Task to carry out:
Please print the whole listing again, exactly as shown.

** Opening Study material block **

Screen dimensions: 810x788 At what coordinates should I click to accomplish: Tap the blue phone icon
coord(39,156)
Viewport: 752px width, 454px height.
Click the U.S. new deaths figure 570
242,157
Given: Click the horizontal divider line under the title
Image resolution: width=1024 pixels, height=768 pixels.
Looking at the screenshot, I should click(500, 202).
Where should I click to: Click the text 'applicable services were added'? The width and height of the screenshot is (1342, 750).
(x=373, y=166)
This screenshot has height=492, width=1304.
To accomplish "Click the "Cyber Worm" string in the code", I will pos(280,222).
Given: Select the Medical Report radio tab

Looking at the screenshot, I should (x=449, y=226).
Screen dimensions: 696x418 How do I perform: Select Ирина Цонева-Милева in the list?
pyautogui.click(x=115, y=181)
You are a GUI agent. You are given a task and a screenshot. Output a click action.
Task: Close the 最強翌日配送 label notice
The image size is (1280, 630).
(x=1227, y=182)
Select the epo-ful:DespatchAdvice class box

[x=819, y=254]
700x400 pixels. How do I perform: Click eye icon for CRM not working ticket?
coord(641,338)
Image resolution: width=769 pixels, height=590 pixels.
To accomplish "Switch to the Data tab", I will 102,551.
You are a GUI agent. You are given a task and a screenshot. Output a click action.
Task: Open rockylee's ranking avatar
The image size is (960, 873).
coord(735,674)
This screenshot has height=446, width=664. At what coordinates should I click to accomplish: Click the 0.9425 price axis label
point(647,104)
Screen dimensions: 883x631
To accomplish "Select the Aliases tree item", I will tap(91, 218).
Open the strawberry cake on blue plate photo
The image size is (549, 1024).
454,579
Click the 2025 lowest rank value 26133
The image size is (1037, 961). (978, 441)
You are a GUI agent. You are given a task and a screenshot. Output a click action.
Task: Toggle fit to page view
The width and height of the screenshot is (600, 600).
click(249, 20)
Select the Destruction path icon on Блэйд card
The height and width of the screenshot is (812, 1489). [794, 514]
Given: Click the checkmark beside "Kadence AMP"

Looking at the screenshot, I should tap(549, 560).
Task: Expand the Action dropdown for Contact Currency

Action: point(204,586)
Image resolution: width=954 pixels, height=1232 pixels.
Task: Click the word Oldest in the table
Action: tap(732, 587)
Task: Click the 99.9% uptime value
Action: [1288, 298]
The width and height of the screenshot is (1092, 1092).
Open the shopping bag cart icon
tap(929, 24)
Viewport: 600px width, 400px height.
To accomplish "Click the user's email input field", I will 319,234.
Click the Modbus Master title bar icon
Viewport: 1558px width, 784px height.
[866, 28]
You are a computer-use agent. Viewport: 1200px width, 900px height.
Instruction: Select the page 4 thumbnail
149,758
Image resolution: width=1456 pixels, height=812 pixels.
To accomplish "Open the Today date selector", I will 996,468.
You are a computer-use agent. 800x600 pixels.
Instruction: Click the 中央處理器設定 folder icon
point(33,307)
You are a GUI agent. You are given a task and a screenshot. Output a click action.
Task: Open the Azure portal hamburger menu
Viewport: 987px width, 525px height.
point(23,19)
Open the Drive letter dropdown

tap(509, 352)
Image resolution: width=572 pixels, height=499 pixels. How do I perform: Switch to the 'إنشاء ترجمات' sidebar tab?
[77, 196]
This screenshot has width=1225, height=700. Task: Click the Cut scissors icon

** Closing Study material block **

Finished exercise:
Screen dimensions: 810x788 At what coordinates should I click to accomplish: Tap the blue phone icon
coord(39,156)
Viewport: 752px width, 454px height.
Click the U.S. new deaths figure 570
242,157
Given: Click the horizontal divider line under the title
Image resolution: width=1024 pixels, height=768 pixels.
Looking at the screenshot, I should click(500, 202).
Where should I click to: Click the text 'applicable services were added'? The width and height of the screenshot is (1342, 750).
(x=373, y=166)
This screenshot has height=492, width=1304.
To accomplish "Click the "Cyber Worm" string in the code", I will pos(280,222).
Given: Select the Medical Report radio tab

Looking at the screenshot, I should (x=449, y=226).
Screen dimensions: 696x418 How do I perform: Select Ирина Цонева-Милева in the list?
pyautogui.click(x=115, y=181)
You are a GUI agent. You are given a task and a screenshot. Output a click action.
Task: Close the 最強翌日配送 label notice
The image size is (1280, 630).
(x=1227, y=182)
Select the epo-ful:DespatchAdvice class box

[x=819, y=254]
700x400 pixels. How do I perform: Click eye icon for CRM not working ticket?
coord(641,338)
Image resolution: width=769 pixels, height=590 pixels.
To accomplish "Switch to the Data tab", I will 102,551.
You are a GUI agent. You are given a task and a screenshot. Output a click action.
Task: Open rockylee's ranking avatar
The image size is (960, 873).
coord(735,674)
This screenshot has height=446, width=664. At what coordinates should I click to accomplish: Click the 0.9425 price axis label
point(647,104)
Screen dimensions: 883x631
To accomplish "Select the Aliases tree item", I will tap(91, 218).
Open the strawberry cake on blue plate photo
The image size is (549, 1024).
454,579
Click the 2025 lowest rank value 26133
The image size is (1037, 961). (978, 441)
You are a GUI agent. You are given a task and a screenshot. Output a click action.
Task: Toggle fit to page view
The width and height of the screenshot is (600, 600).
click(249, 20)
Select the Destruction path icon on Блэйд card
The height and width of the screenshot is (812, 1489). [794, 514]
Given: Click the checkmark beside "Kadence AMP"

Looking at the screenshot, I should tap(549, 560).
Task: Expand the Action dropdown for Contact Currency

Action: point(204,586)
Image resolution: width=954 pixels, height=1232 pixels.
Task: Click the word Oldest in the table
Action: tap(732, 587)
Task: Click the 99.9% uptime value
Action: [1288, 298]
The width and height of the screenshot is (1092, 1092).
Open the shopping bag cart icon
tap(929, 24)
Viewport: 600px width, 400px height.
To accomplish "Click the user's email input field", I will 319,234.
Click the Modbus Master title bar icon
Viewport: 1558px width, 784px height.
[866, 28]
You are a computer-use agent. Viewport: 1200px width, 900px height.
Instruction: Select the page 4 thumbnail
149,758
Image resolution: width=1456 pixels, height=812 pixels.
To accomplish "Open the Today date selector", I will 996,468.
You are a computer-use agent. 800x600 pixels.
Instruction: Click the 中央處理器設定 folder icon
point(33,307)
You are a GUI agent. You are given a task and a screenshot. Output a click action.
Task: Open the Azure portal hamburger menu
Viewport: 987px width, 525px height.
point(23,19)
Open the Drive letter dropdown

tap(509, 352)
Image resolution: width=572 pixels, height=499 pixels. How do I perform: Switch to the 'إنشاء ترجمات' sidebar tab?
[77, 196]
This screenshot has width=1225, height=700. Task: Click the Cut scissors icon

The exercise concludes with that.